### Excerpts from a dataset

• • • • • • •

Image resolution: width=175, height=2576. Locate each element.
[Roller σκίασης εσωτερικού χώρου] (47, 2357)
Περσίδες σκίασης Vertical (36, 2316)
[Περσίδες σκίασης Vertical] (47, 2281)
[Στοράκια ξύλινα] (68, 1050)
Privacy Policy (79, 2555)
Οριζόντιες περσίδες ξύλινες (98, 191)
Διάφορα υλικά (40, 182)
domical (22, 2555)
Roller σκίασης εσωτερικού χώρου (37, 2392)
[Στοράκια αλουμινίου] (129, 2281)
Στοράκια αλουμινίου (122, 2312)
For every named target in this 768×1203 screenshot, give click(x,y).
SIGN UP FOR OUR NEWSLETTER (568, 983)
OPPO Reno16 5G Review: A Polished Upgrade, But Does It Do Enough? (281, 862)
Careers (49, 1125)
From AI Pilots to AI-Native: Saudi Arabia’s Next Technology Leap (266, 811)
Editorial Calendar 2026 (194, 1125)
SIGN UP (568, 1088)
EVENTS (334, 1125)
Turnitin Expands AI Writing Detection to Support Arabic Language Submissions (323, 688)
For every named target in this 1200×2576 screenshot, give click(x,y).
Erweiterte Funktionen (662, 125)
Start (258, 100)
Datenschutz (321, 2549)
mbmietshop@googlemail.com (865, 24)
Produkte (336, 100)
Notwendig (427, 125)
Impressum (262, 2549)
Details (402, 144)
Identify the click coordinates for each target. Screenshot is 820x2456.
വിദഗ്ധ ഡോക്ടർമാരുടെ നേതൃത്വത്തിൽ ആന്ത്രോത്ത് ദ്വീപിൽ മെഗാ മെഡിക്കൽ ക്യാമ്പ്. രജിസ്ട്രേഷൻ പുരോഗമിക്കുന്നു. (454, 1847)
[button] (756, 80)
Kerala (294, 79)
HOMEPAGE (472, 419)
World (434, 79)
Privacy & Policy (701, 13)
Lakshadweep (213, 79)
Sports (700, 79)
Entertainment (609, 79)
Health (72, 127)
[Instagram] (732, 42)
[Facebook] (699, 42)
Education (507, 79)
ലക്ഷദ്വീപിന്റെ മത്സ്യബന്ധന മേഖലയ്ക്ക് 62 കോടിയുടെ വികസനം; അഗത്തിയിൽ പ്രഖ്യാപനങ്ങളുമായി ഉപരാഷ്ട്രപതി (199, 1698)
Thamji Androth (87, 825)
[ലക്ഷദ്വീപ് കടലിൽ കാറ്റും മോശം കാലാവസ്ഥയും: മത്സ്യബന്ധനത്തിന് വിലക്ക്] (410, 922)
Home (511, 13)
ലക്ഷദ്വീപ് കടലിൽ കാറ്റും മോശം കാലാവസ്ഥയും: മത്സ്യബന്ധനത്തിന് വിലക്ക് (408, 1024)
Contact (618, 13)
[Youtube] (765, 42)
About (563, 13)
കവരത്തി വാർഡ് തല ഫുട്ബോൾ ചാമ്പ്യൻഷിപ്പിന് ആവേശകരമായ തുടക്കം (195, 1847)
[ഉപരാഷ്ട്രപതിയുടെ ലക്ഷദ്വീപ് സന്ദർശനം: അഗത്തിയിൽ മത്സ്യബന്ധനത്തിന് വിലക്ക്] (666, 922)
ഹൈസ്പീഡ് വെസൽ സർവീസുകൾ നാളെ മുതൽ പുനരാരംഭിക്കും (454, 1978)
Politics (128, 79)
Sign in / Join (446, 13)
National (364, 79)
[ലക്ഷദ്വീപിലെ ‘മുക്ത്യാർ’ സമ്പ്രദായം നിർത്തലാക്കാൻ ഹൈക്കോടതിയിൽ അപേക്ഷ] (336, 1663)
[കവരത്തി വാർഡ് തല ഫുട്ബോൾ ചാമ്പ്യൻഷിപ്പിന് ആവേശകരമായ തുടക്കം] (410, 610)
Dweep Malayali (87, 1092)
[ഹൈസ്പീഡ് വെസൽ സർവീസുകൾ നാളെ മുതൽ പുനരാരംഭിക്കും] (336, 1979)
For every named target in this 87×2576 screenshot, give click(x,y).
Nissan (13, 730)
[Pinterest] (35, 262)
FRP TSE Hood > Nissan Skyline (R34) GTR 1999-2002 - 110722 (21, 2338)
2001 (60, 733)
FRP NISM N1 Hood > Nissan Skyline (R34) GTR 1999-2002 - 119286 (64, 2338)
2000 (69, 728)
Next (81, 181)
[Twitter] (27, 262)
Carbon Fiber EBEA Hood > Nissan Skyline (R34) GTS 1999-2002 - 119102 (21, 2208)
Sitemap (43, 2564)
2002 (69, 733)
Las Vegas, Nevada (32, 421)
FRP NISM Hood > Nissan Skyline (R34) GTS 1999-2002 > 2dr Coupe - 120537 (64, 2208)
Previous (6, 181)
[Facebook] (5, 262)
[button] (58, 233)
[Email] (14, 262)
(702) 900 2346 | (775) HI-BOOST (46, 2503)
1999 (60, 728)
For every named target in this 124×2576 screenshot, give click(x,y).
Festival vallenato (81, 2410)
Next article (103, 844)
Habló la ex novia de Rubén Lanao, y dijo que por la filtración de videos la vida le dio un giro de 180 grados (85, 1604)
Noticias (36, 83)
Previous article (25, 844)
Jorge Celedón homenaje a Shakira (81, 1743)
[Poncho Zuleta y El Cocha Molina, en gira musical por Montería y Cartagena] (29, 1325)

• • • • • • •

### What is expected
Above are the entries. Copy exactly the part that opens with the line containing "For every named target in this 1200×2576" and closes with the line containing "Education (507, 79)", and no more.

### Answer to this problem
For every named target in this 1200×2576 screenshot, give click(x,y).
Erweiterte Funktionen (662, 125)
Start (258, 100)
Datenschutz (321, 2549)
mbmietshop@googlemail.com (865, 24)
Produkte (336, 100)
Notwendig (427, 125)
Impressum (262, 2549)
Details (402, 144)
Identify the click coordinates for each target. Screenshot is 820x2456.
വിദഗ്ധ ഡോക്ടർമാരുടെ നേതൃത്വത്തിൽ ആന്ത്രോത്ത് ദ്വീപിൽ മെഗാ മെഡിക്കൽ ക്യാമ്പ്. രജിസ്ട്രേഷൻ പുരോഗമിക്കുന്നു. (454, 1847)
[button] (756, 80)
Kerala (294, 79)
HOMEPAGE (472, 419)
World (434, 79)
Privacy & Policy (701, 13)
Lakshadweep (213, 79)
Sports (700, 79)
Entertainment (609, 79)
Health (72, 127)
[Instagram] (732, 42)
[Facebook] (699, 42)
Education (507, 79)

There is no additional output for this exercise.